- **Listed entries**:
--- --- ---

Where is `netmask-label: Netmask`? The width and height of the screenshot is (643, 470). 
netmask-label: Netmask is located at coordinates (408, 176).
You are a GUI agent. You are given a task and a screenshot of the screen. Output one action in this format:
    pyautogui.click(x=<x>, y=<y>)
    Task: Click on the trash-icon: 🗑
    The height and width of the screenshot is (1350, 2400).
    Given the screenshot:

--- --- ---

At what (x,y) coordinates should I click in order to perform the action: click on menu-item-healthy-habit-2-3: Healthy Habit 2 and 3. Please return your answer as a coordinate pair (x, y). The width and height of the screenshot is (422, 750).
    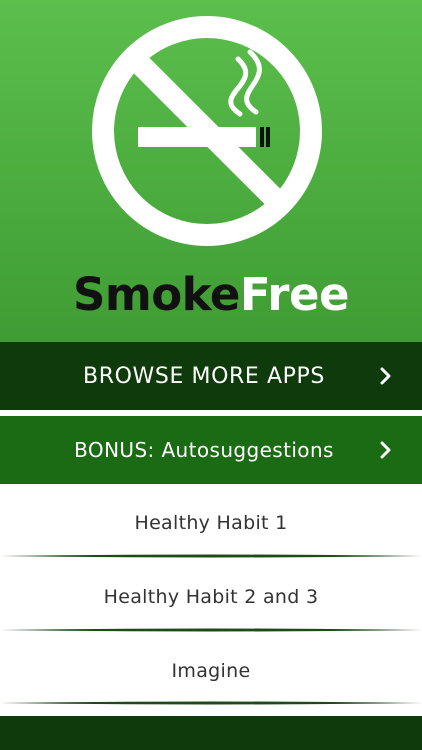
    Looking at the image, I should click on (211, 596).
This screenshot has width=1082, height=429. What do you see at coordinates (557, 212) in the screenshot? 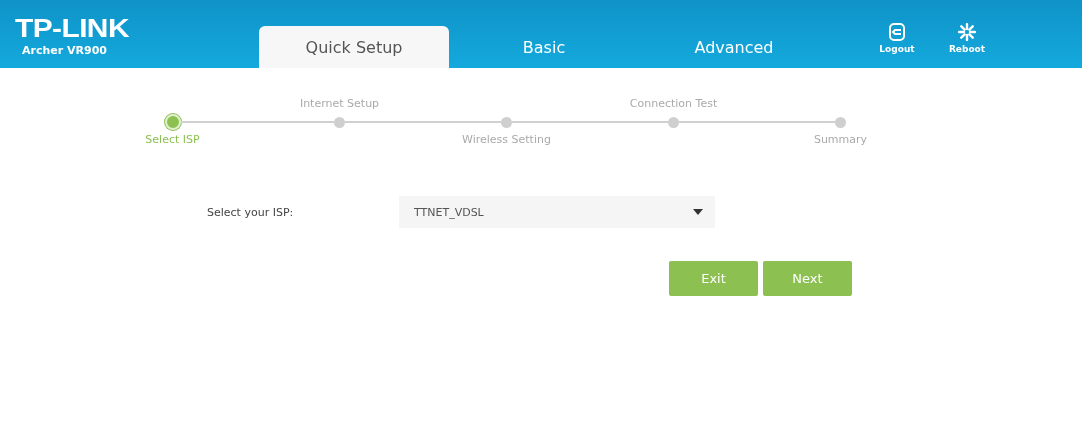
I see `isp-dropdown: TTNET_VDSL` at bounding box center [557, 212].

--- --- ---

- **Problem to work on**: Write out again everything in the material from the line containing "This screenshot has" down to the line containing "center [557, 212].", including both of those lines, and omit the pictures.

- **Result of this exercise**:
This screenshot has width=1082, height=429. What do you see at coordinates (557, 212) in the screenshot? 
I see `isp-dropdown: TTNET_VDSL` at bounding box center [557, 212].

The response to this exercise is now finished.